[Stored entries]
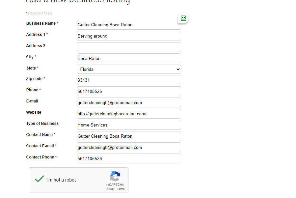This screenshot has height=198, width=296.
Task: Click into the Phone number field
Action: [x=129, y=91]
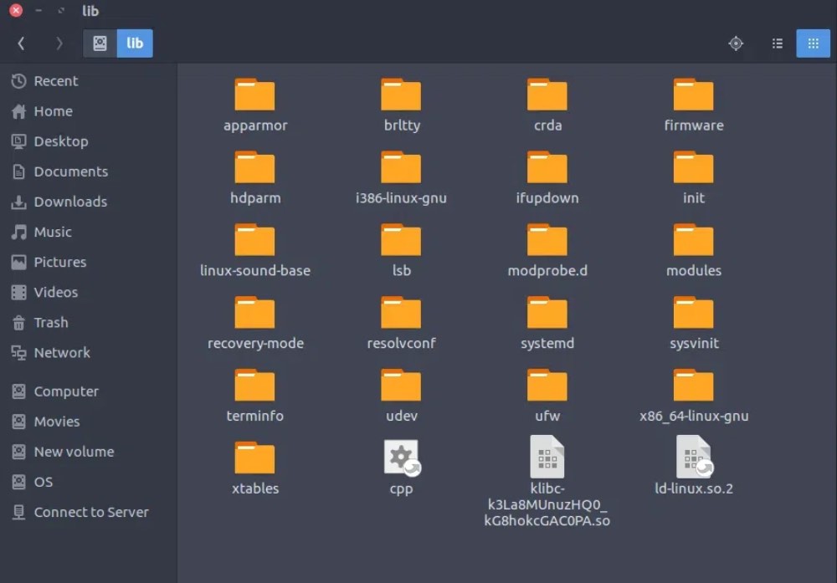Click the active grid view toggle
Screen dimensions: 837x583
(813, 43)
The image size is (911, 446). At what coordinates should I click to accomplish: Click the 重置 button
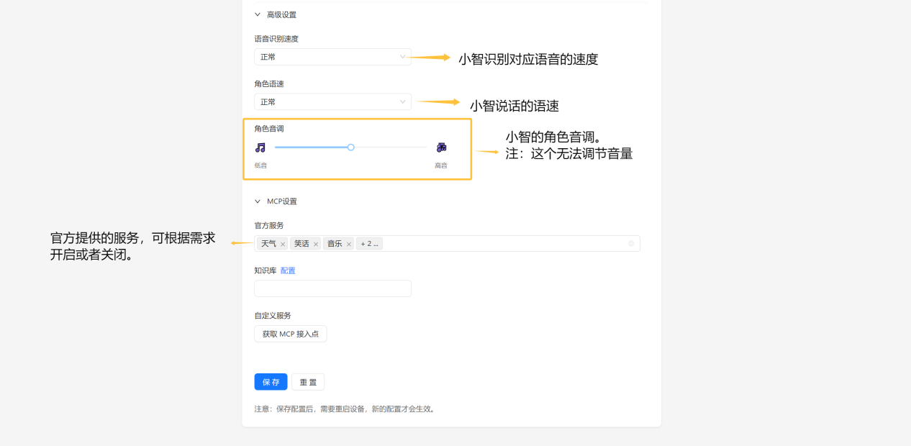pyautogui.click(x=307, y=381)
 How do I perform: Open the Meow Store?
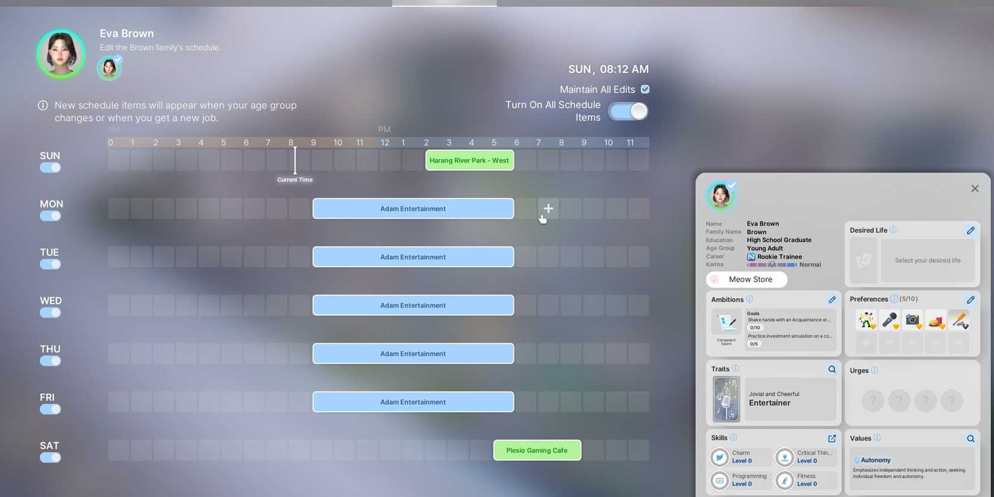point(746,280)
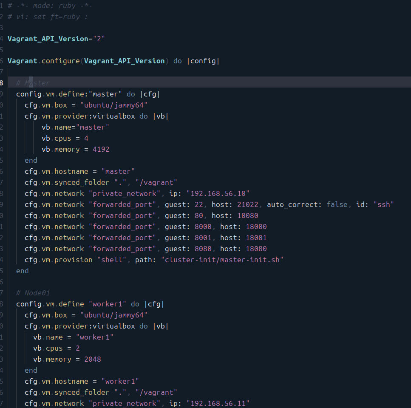Screen dimensions: 411x408
Task: Click the "cluster-init/master-init.sh" path string
Action: (222, 260)
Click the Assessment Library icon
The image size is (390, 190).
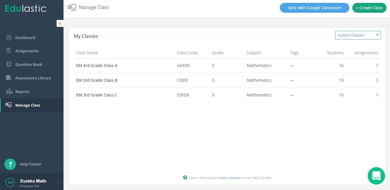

◆ TASK BRIEF:
Without any pictures, please write out the lines from the one containing "The image size is (911, 446)." through the final line of the data, exactly and inclusive of both ends.

◆ TASK SOLUTION:
The image size is (911, 446). At what coordinates should I click to accomplish: Click the 重置 button
pyautogui.click(x=307, y=381)
 How do I perform: Open the Meow Store?
point(746,280)
Screen dimensions: 411x408
Task: Click the "cluster-init/master-init.sh" path string
Action: (222, 260)
Click the Assessment Library icon
The image size is (390, 190).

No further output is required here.